> [BRIEF]
Your answer should be one number: how many lines below hold the word "General".

(Stored data entries)
▶

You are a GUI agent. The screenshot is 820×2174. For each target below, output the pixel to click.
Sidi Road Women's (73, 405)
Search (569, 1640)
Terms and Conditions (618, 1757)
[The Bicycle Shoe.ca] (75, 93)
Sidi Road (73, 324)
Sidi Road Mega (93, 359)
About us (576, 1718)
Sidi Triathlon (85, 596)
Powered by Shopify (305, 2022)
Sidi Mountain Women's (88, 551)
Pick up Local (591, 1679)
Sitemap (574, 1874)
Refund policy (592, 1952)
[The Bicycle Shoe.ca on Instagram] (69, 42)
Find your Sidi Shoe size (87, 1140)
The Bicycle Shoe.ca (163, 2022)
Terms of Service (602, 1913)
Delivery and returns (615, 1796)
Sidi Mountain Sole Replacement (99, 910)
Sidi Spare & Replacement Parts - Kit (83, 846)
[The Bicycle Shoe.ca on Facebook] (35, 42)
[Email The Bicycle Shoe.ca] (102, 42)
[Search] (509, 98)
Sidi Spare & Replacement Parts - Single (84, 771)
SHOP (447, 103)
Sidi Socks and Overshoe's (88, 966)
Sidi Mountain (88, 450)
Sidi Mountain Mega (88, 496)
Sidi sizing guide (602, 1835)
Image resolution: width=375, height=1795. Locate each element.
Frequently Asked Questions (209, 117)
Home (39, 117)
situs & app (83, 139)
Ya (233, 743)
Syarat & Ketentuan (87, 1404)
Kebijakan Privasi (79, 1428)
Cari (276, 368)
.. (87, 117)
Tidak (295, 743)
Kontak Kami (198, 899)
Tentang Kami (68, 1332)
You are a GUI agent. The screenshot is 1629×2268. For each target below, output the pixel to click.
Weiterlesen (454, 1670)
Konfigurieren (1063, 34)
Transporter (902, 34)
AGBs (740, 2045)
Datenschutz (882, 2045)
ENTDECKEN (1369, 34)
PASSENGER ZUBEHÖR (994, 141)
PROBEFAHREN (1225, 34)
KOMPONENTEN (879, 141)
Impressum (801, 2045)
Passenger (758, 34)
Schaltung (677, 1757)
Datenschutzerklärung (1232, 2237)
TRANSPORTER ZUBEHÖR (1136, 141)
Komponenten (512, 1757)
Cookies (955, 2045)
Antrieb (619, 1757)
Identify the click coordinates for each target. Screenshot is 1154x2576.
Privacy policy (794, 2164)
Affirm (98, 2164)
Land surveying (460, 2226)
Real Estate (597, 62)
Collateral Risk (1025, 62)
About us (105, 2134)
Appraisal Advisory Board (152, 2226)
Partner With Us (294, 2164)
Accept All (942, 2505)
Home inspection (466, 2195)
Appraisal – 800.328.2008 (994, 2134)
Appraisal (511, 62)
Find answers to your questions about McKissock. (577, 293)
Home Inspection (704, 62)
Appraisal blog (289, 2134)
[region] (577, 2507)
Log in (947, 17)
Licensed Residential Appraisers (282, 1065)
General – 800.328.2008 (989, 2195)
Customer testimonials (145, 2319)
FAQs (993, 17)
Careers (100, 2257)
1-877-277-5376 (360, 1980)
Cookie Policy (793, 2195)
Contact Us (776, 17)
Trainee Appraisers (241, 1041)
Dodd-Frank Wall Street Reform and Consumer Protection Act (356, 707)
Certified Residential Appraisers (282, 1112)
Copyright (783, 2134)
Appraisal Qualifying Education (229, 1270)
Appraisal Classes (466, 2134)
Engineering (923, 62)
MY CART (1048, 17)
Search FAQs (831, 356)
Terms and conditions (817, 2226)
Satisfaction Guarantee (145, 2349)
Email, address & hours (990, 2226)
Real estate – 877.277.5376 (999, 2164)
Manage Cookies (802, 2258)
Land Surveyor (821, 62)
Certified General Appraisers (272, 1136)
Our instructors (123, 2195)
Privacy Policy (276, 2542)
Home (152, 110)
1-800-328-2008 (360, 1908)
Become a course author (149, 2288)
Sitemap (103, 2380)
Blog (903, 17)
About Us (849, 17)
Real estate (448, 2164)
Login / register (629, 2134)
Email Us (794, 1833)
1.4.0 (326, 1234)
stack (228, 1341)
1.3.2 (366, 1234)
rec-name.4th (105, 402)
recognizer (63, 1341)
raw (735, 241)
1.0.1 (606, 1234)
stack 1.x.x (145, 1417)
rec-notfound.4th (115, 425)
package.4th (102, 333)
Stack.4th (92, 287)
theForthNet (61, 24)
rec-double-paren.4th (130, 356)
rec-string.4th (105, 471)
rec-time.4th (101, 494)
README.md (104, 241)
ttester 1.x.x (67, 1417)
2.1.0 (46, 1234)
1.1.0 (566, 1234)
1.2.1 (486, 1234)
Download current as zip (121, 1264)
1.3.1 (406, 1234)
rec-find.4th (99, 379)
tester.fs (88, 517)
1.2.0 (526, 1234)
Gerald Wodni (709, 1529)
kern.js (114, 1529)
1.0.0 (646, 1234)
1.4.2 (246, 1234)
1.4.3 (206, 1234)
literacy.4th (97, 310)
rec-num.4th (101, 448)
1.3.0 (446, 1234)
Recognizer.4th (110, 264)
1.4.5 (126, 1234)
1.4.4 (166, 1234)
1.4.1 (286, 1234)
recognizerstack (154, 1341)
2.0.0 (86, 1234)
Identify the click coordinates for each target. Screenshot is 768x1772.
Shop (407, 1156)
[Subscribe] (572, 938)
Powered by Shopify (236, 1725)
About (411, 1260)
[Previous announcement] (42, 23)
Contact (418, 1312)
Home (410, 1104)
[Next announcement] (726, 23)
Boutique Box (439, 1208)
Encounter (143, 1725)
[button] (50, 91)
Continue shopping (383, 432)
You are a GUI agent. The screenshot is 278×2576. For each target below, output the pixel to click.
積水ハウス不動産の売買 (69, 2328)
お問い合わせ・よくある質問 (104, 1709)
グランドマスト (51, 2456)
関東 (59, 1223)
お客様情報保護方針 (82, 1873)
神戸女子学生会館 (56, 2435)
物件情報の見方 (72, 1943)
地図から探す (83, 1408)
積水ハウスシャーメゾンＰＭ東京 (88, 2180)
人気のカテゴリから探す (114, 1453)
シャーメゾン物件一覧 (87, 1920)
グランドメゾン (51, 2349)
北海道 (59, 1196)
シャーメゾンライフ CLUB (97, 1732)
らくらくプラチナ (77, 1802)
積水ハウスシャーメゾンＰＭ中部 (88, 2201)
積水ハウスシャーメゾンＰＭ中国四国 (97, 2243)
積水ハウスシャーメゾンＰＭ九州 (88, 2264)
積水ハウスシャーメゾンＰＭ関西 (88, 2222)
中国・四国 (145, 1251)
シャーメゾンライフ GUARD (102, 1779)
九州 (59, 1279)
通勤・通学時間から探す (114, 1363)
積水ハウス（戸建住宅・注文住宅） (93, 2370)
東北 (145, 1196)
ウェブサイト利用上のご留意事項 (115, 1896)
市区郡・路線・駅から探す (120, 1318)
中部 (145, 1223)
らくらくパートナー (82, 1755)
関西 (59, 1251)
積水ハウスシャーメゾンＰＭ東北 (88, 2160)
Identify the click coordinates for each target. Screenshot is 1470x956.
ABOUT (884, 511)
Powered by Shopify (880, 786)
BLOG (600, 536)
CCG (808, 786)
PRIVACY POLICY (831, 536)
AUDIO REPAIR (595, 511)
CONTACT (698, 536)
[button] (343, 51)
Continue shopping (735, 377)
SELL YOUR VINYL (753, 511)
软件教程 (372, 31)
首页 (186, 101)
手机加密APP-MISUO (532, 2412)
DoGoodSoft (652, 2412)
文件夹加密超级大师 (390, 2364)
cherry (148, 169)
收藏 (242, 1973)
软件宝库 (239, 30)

◀

> [ANSWER SECTION]
2